Directions: Copy out the lines of the items from the one containing "This screenshot has height=402, width=1110." through the one containing "Action: pos(584,344)", word for word, including both of those lines.

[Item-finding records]
::::
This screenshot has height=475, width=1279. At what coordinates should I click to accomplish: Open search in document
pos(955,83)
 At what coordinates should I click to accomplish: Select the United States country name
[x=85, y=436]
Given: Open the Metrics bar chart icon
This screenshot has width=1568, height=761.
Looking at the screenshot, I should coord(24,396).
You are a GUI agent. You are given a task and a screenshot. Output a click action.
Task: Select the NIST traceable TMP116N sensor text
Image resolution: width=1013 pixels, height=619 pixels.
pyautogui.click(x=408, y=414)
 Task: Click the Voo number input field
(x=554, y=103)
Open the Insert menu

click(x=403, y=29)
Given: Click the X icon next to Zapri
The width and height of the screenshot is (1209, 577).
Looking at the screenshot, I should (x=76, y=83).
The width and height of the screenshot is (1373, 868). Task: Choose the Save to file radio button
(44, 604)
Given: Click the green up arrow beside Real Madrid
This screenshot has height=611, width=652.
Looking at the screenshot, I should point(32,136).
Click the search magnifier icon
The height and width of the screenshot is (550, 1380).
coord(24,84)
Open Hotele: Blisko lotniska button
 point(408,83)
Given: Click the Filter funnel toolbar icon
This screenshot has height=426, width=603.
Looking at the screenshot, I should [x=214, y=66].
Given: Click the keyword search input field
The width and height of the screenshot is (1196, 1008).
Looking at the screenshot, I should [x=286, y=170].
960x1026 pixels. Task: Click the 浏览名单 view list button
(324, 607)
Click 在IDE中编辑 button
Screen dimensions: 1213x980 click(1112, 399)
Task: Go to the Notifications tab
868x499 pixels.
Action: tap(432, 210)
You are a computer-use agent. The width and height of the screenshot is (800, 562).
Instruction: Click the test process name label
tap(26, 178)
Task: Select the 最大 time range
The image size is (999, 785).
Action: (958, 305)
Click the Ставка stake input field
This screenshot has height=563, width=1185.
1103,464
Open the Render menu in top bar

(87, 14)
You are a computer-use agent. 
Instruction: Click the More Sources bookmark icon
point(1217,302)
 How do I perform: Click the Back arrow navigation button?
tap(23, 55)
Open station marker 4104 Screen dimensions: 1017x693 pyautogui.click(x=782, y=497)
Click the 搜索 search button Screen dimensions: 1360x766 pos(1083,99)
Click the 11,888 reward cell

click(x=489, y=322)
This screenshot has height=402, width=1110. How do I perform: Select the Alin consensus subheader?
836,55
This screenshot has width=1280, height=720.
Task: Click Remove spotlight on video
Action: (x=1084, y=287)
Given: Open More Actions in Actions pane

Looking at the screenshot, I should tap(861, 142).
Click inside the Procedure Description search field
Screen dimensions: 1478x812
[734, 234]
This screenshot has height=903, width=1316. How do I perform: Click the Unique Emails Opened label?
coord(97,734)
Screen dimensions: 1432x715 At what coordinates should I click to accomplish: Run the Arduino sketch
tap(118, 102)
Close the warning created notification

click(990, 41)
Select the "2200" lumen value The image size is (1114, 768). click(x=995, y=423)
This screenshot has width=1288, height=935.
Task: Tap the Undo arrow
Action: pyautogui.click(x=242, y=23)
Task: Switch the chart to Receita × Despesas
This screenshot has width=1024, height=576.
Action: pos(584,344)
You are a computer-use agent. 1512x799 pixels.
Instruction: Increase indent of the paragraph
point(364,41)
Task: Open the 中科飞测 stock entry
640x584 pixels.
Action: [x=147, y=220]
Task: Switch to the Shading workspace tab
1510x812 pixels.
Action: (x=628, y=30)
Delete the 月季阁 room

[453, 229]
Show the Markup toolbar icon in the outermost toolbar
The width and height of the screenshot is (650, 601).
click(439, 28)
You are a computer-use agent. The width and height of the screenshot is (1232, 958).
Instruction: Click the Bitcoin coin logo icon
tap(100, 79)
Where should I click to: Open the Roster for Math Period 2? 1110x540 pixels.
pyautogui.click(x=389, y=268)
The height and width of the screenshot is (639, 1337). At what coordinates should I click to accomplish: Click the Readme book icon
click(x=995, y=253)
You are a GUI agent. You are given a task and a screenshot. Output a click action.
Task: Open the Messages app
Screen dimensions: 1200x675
::::
Problem solution:
This screenshot has height=402, width=1110. How do I perform: Select the Alin consensus subheader?
836,55
This screenshot has width=1280, height=720.
Task: Click Remove spotlight on video
Action: (x=1084, y=287)
Given: Open More Actions in Actions pane

Looking at the screenshot, I should tap(861, 142).
Click inside the Procedure Description search field
Screen dimensions: 1478x812
[734, 234]
This screenshot has height=903, width=1316. How do I perform: Click the Unique Emails Opened label?
coord(97,734)
Screen dimensions: 1432x715 At what coordinates should I click to accomplish: Run the Arduino sketch
tap(118, 102)
Close the warning created notification

click(990, 41)
Select the "2200" lumen value The image size is (1114, 768). click(x=995, y=423)
This screenshot has width=1288, height=935.
Task: Tap the Undo arrow
Action: pyautogui.click(x=242, y=23)
Task: Switch the chart to Receita × Despesas
This screenshot has width=1024, height=576.
Action: pos(584,344)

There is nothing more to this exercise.